Directions:
Below are the records; extract from them the line containing "The width and" to the line containing "Task: Click the key", both lines included, exactly and with no pictures.

Source material:

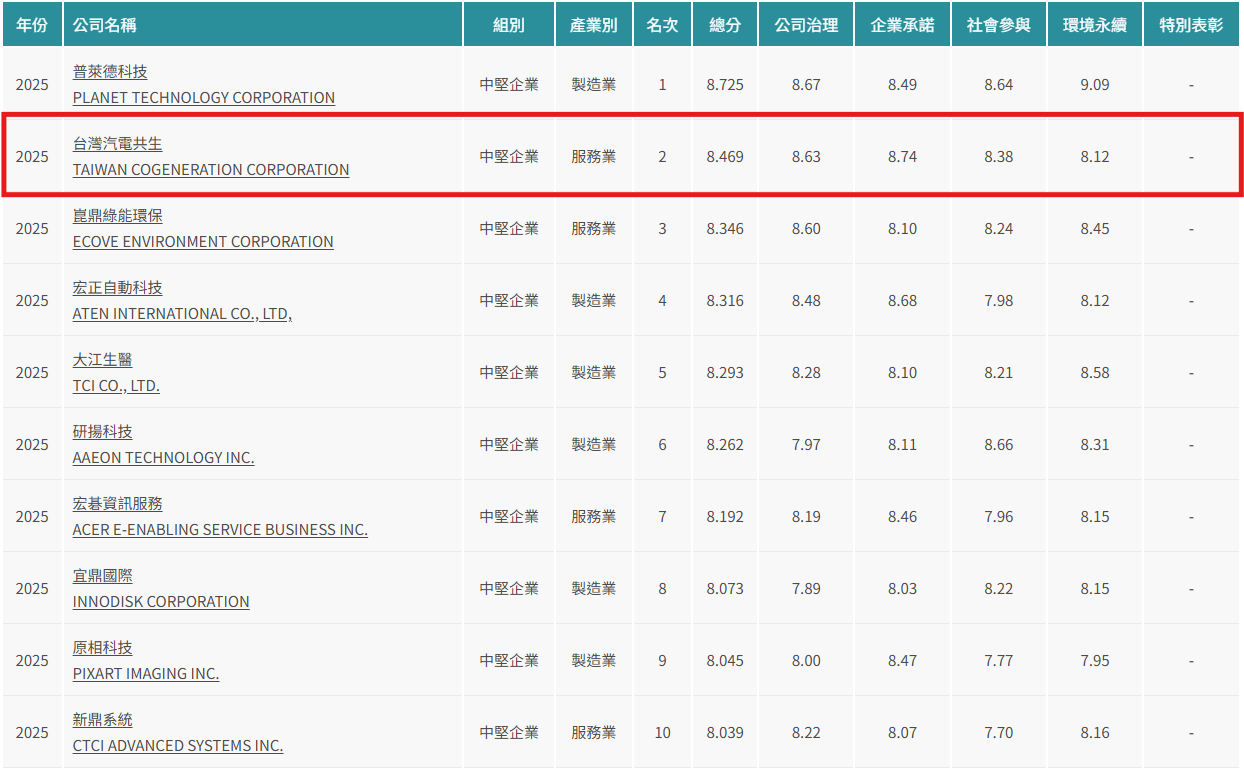Image resolution: width=1244 pixels, height=768 pixels.
Task: Click the 企業承諾 column header
Action: pyautogui.click(x=902, y=25)
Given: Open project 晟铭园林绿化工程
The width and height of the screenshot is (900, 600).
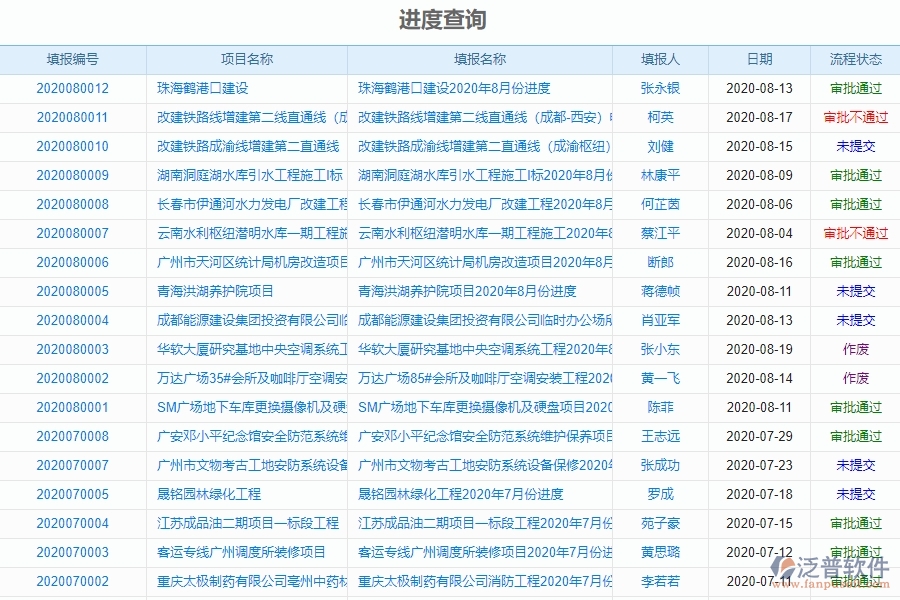Looking at the screenshot, I should pyautogui.click(x=206, y=494).
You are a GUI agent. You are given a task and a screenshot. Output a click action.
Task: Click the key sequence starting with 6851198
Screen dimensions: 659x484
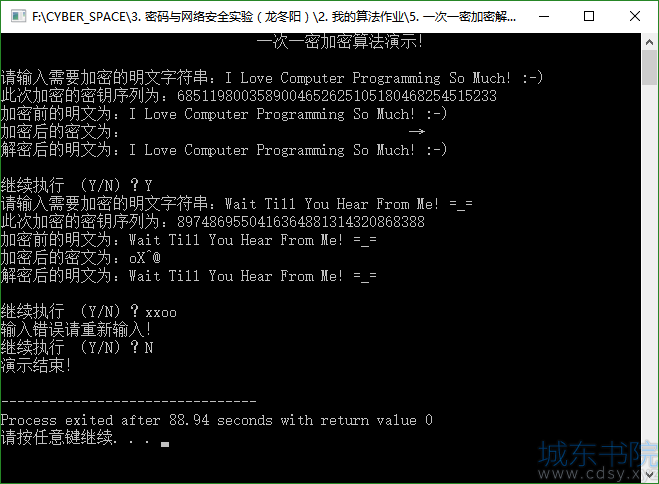pos(337,96)
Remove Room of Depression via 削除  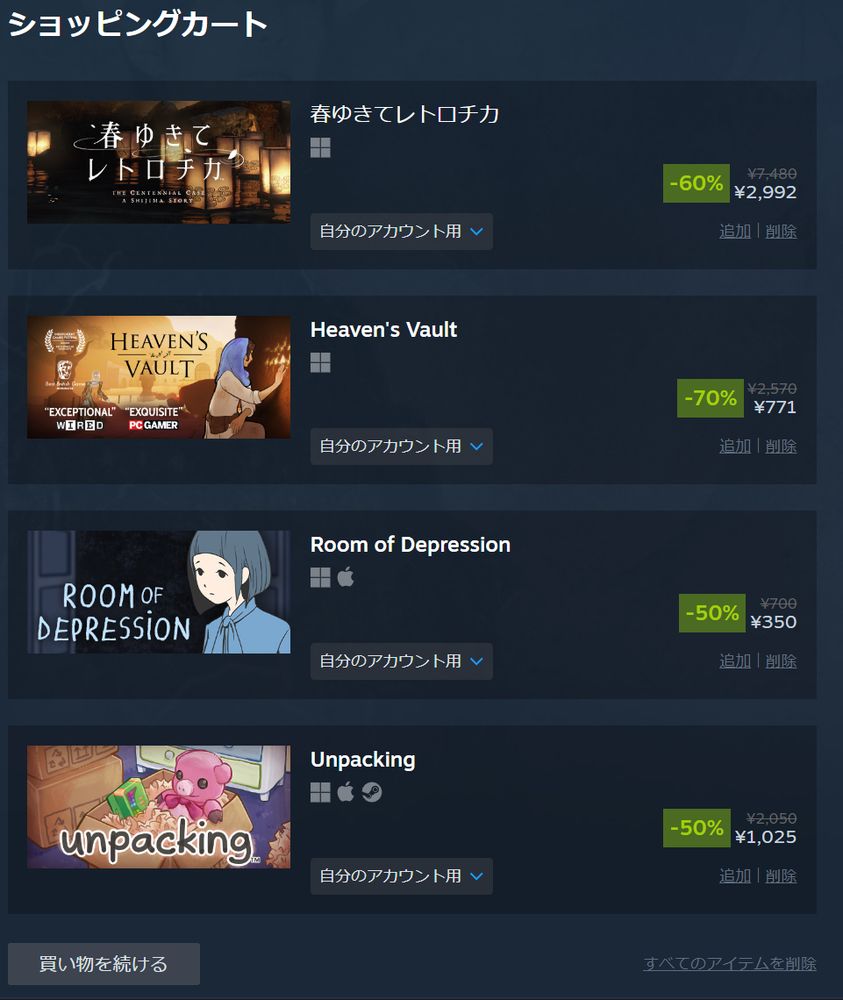click(781, 661)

Result of the task:
The width and height of the screenshot is (900, 600).
Looking at the screenshot, I should pyautogui.click(x=206, y=494).
You are a GUI agent. You are given a task and a screenshot. Output a click action.
Task: Click the key sequence starting with 6851198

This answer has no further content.